- Parent company: Universal Music Group
- Founded: 2014
- Founder: Michael Taylor
- Distributor(s): Universal Music Australia
- Genre: Country & Roots
- Country of origin: Australia
- Location: Sydney, Australia
- Official website: http://www.losthighwayaustralia.com/

= Lost Highway Records Australia =

Australian record label; imprint of Universal Music Australia Pty. Ltd.

Lost Highway Australia was launched in 2014 by Universal Music Australia as the Australian arm of the original Lost Highway Records, owned by Universal Music Group.
Lost Highway Records was the home of Ryan Adams, Lucinda Williams, The Jayhawks, Whiskeytown, Lyle Lovett, Shelby Lynne, the soundtrack of O Brother, Where Art Thou?, Willie Nelson, Ryan Bingham, Johnny Cash and others. In 2005, Powderfinger’s Bernard Fanning became the first Australian to sign to Lost Highway in the USA.
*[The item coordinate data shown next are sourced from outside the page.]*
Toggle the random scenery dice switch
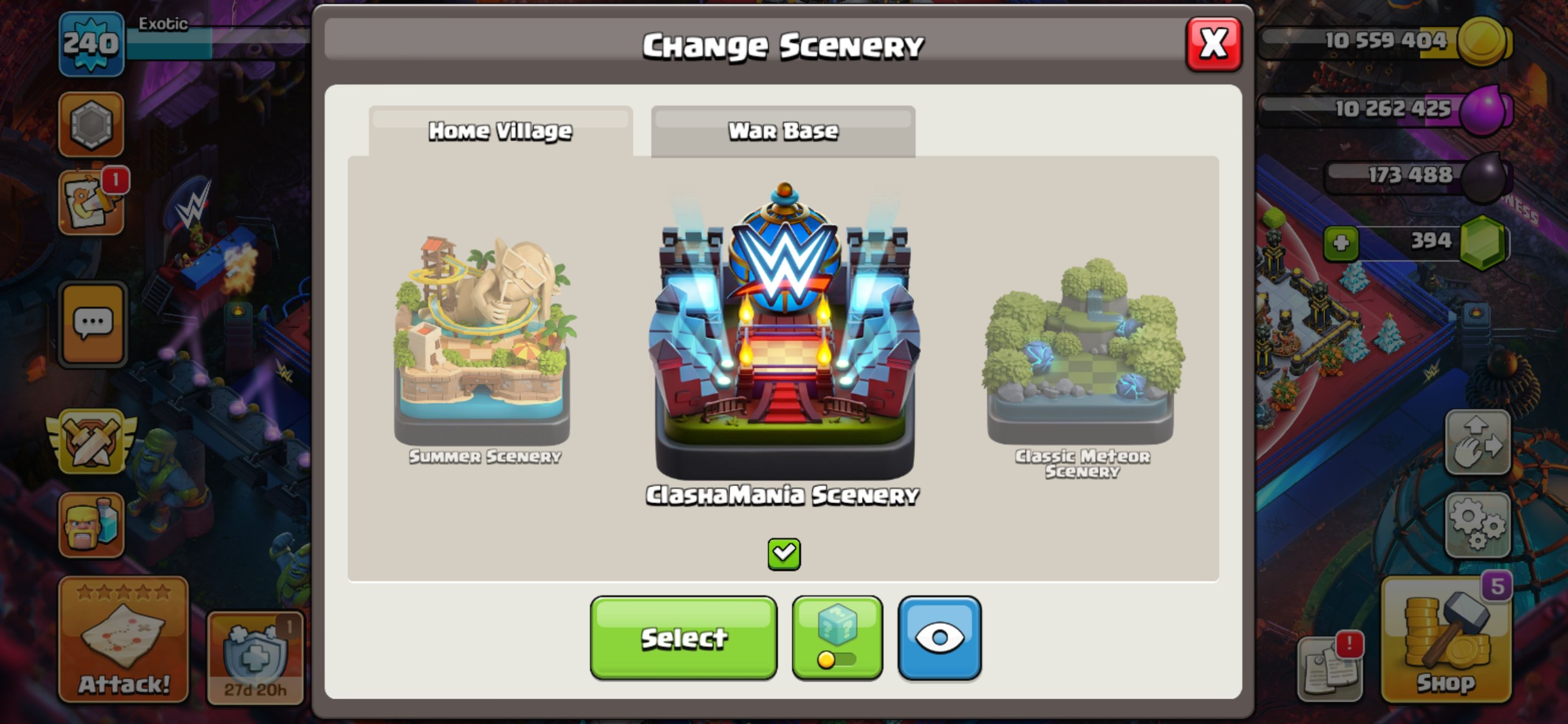This screenshot has width=1568, height=724. pos(837,638)
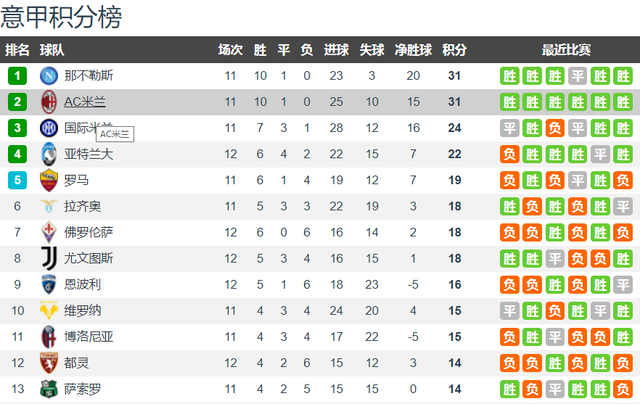Click the AC Milan club crest
640x404 pixels.
(49, 102)
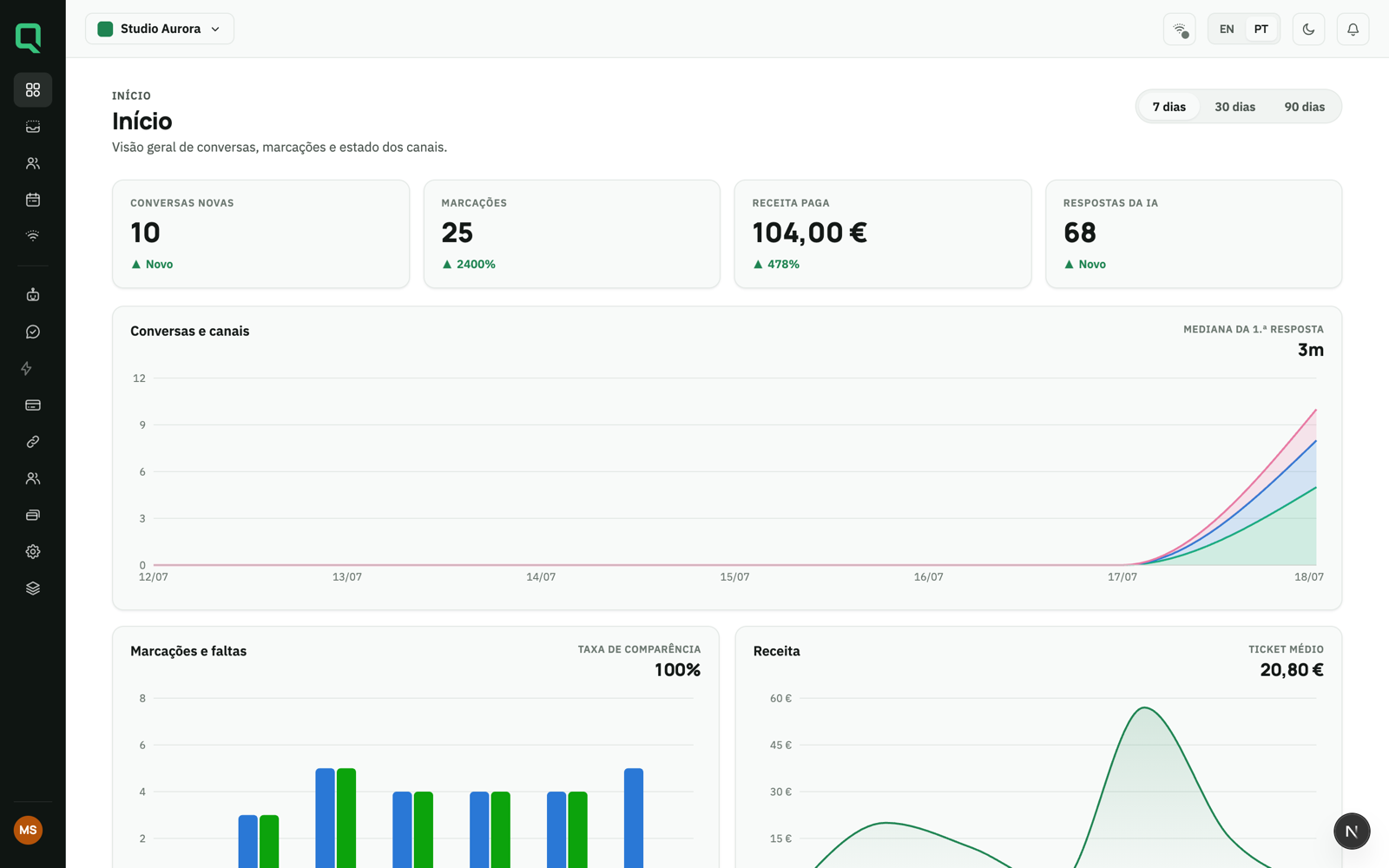
Task: Click the Receita Paga stat card
Action: pos(883,234)
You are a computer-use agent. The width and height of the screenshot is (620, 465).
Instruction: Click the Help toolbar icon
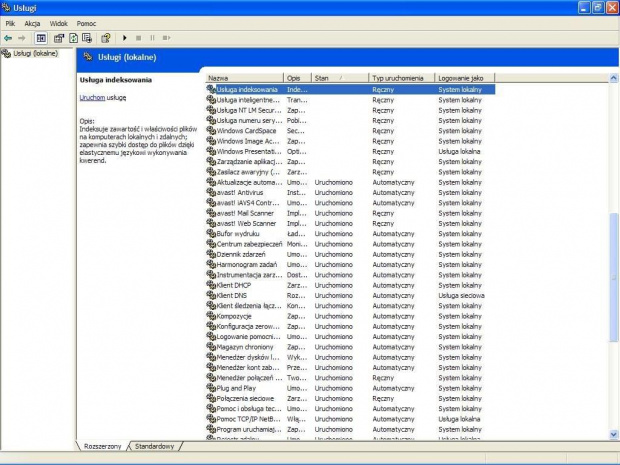[105, 38]
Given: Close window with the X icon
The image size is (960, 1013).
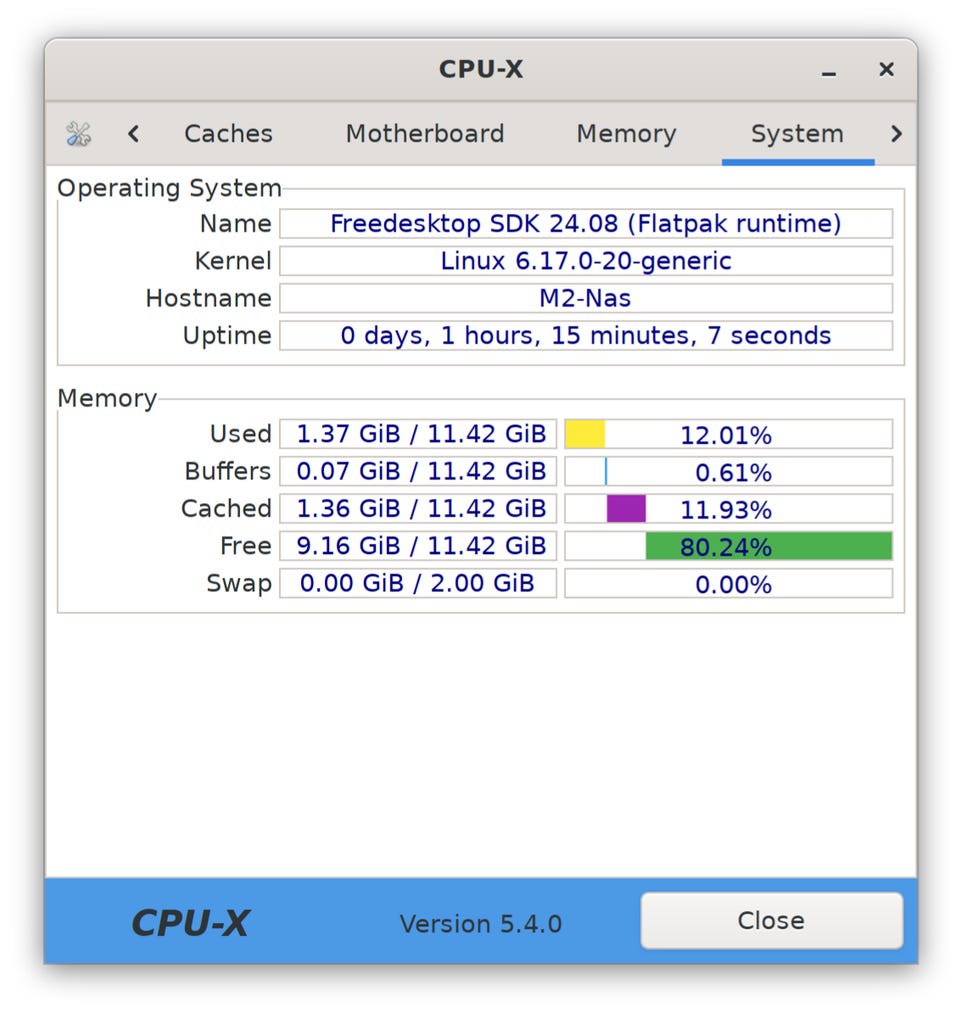Looking at the screenshot, I should pyautogui.click(x=886, y=69).
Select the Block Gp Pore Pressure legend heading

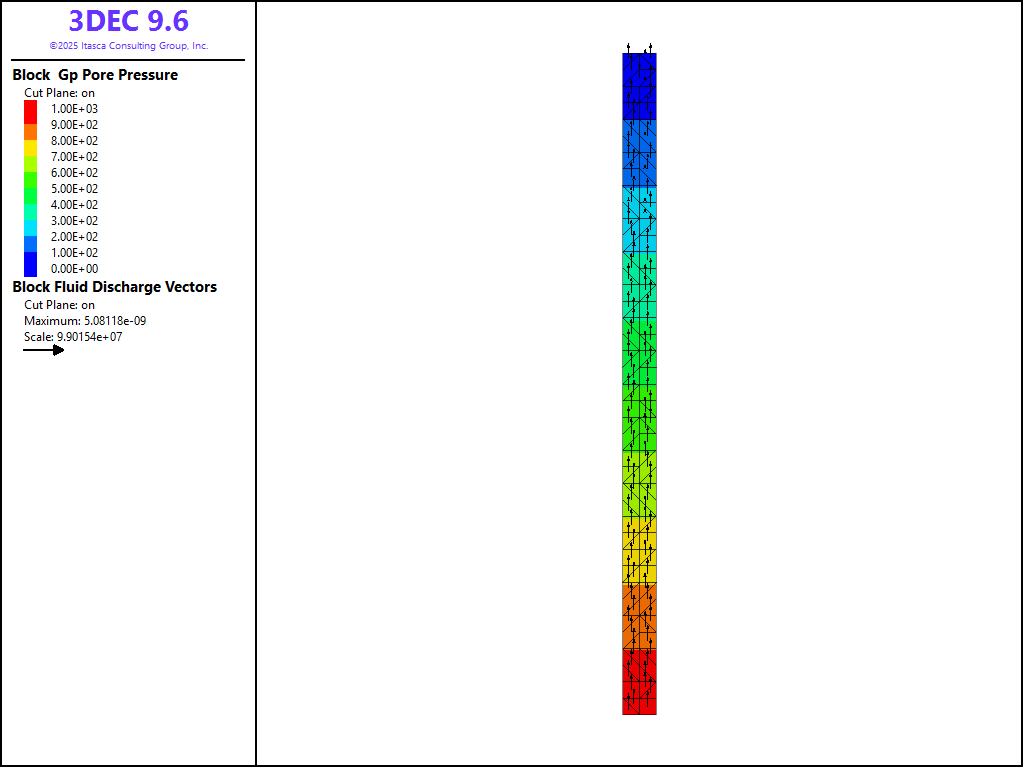[x=95, y=75]
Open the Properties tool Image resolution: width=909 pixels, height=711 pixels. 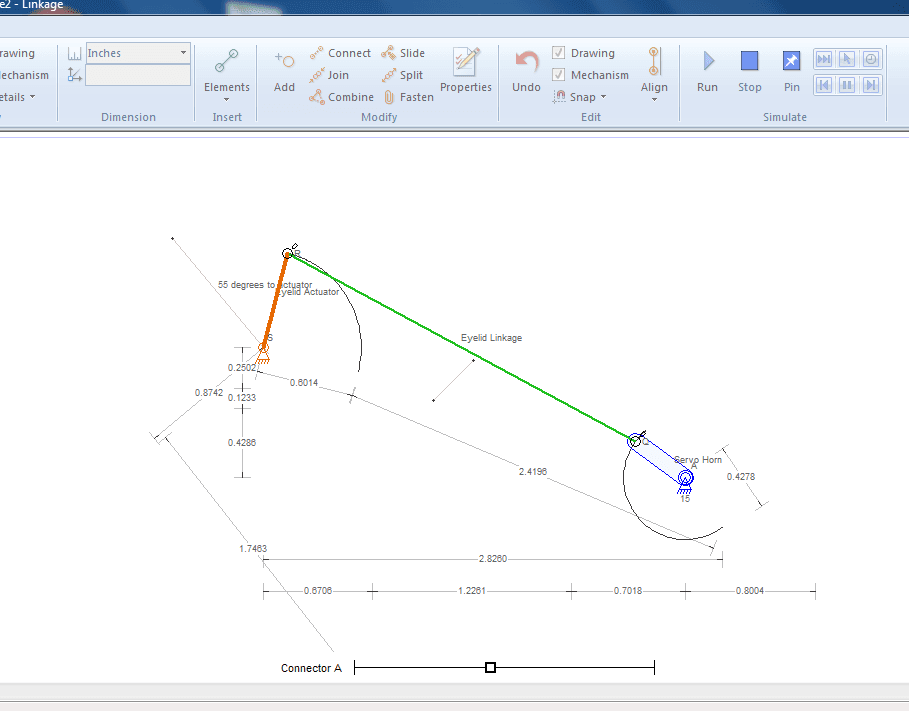point(465,62)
Lost Highway Australia will sign country and roots-based music in Australia, New Zealand, and the Pacific region starting in 2014, with the announcement of its first release by Australian singer/songwriter Catherine Britt, who has worked with artists such as Paul Kelly, Elton John, Tim Rogers, Shane Nicholson, Kasey Chambers and Kenny Chesney. In the USA, Catherine has charted several singles on the Billboard Hot Country Songs chart, she has also been the recipient of Country Music Awards of Australia Golden Guitars Awards, and ARIA and APRA nominations in Australia. In 2014, Britt will release her 6th studio album on Lost Highway Records Australia, which she is writing and recording.